Segmento del documento:
·····

“Siamo al Messaggero in picchetto, alla fine abbiamo deciso. I frati svegli anche loro al piano di sopra. Mio marito sta portando coperte e caricabatterie. Comincia a fare freddo”.
Madri di famiglia che a 50 anni, chi più chi meno, si trovano a bivaccare la notte in redazione per salvare il proprio posto di lavoro a conclusione di una giornata come tante che a metà mattina si è trasformata in un incubo senza ritorno. Hanno “occupato” una stanza dell’enorme edificio a fianco della Basilica di Sant’Antonio nel cuore di Padova, il cui ingresso è prospicente a quello dell’ineguagliabile Orto botanico.
Anche io sono tornata a casa da poco. A distanza di oltre 12 ore fatico ancora a credere a quanto successo in questo giovedì 6 dicembre, in cui in tanti festeggiano San Nicolò e tutti stanno già pensando ai regali di Natale e ai buoni propositi di fine anno. Non i frati, quelli del convento antoniano che invece ai loro 8 giornalisti hanno comunicato la “buona novella”: la chiusura della redazione della rivista ultracentenaria e il loro licenziamento.
L’appuntamento è alle 9.30. Sul tavolo c’è la discussione dell’accordo sul contratto di solidarietà al 20% scattato lo scorso 15 gennaio della durata di un anno. Da una parte noi, il Sindacato dei giornalisti Veneto, e la fiduciaria di redazione, Giulia Cananzi. Dall’altra loro: l’amministratore frate Giancarlo Capitanio, il consulente del lavoro Stefano Goldoni, il responsabile commerciale Oscar Raimondi, la segretaria dell’ufficio personale Elena Mauro. Qualche battuta di prammatica, poi l’illustrazione dei dati di bilancio: le perdite continuano, sembrano inarrestabili, nel 2018 la stima del passivo sfiora i 3 milioni di euro che va ad appesantire una situazione già di forte deficit causato dall’emorragia delle copie. Ergo calano le entrate, e i costi annientano i ricavi facendo lievitare il disavanzo.

·····

Compito 1: Estrai dal testo sulla chiusura della redazione il passo che va da "Anche io sono" a "il loro licenziamento.".
Compito 2: Nel testo sulla chiusura della redazione, quanto si stima che valga il passivo del 2018?

·····

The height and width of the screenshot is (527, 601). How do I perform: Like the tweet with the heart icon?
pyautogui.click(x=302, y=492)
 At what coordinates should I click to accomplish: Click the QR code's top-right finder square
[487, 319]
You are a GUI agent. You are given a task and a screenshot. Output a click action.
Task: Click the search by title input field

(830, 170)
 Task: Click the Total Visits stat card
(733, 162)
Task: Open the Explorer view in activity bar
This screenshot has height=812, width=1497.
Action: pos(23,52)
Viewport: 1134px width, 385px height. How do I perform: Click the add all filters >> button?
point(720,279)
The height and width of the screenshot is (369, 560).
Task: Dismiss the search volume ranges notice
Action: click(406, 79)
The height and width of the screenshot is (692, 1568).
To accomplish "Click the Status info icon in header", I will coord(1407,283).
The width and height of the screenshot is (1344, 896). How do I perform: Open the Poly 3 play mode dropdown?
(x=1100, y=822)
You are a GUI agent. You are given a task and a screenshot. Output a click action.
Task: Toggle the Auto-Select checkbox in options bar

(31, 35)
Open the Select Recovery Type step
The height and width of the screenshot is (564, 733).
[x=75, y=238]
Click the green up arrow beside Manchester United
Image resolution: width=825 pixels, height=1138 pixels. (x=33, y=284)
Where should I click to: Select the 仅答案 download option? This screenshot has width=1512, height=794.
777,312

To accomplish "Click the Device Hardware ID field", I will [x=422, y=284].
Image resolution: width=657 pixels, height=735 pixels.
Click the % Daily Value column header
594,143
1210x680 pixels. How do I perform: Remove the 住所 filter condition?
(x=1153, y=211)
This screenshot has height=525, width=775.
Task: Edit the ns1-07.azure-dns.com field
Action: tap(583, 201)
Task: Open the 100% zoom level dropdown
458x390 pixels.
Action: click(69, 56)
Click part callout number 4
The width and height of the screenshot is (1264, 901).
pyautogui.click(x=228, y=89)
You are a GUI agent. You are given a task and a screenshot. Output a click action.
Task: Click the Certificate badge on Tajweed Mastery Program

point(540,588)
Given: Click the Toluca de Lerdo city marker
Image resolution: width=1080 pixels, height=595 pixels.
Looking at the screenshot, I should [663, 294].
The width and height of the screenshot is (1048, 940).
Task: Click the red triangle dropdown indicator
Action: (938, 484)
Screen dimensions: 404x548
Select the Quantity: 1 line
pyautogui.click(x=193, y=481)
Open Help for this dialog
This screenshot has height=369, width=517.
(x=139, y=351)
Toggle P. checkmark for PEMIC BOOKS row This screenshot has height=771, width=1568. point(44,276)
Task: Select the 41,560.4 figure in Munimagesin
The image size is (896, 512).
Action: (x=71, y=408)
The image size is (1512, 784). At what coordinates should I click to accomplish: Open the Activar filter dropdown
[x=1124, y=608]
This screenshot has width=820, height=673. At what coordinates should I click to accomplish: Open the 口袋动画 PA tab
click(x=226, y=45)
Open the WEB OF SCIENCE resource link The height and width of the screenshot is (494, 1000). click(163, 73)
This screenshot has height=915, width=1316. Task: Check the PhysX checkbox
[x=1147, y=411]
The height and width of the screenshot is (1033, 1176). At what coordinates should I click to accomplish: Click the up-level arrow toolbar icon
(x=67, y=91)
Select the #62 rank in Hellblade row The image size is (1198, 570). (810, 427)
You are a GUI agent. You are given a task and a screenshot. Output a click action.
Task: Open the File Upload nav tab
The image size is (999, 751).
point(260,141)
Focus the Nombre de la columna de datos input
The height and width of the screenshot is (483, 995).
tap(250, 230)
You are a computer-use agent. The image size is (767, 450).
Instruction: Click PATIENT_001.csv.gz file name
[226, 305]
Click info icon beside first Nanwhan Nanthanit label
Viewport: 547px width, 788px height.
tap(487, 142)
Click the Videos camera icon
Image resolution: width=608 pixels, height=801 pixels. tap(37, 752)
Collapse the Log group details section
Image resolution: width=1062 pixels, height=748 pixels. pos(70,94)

·····

Soluzione 1:
Anche io sono tornata a casa da poco. A distanza di oltre 12 ore fatico ancora a credere a quanto successo in questo giovedì 6 dicembre, in cui in tanti festeggiano San Nicolò e tutti stanno già pensando ai regali di Natale e ai buoni propositi di fine anno. Non i frati, quelli del convento antoniano che invece ai loro 8 giornalisti hanno comunicato la “buona novella”: la chiusura della redazione della rivista ultracentenaria e il loro licenziamento.

Soluzione 2: Sfiora i 3 milioni di euro.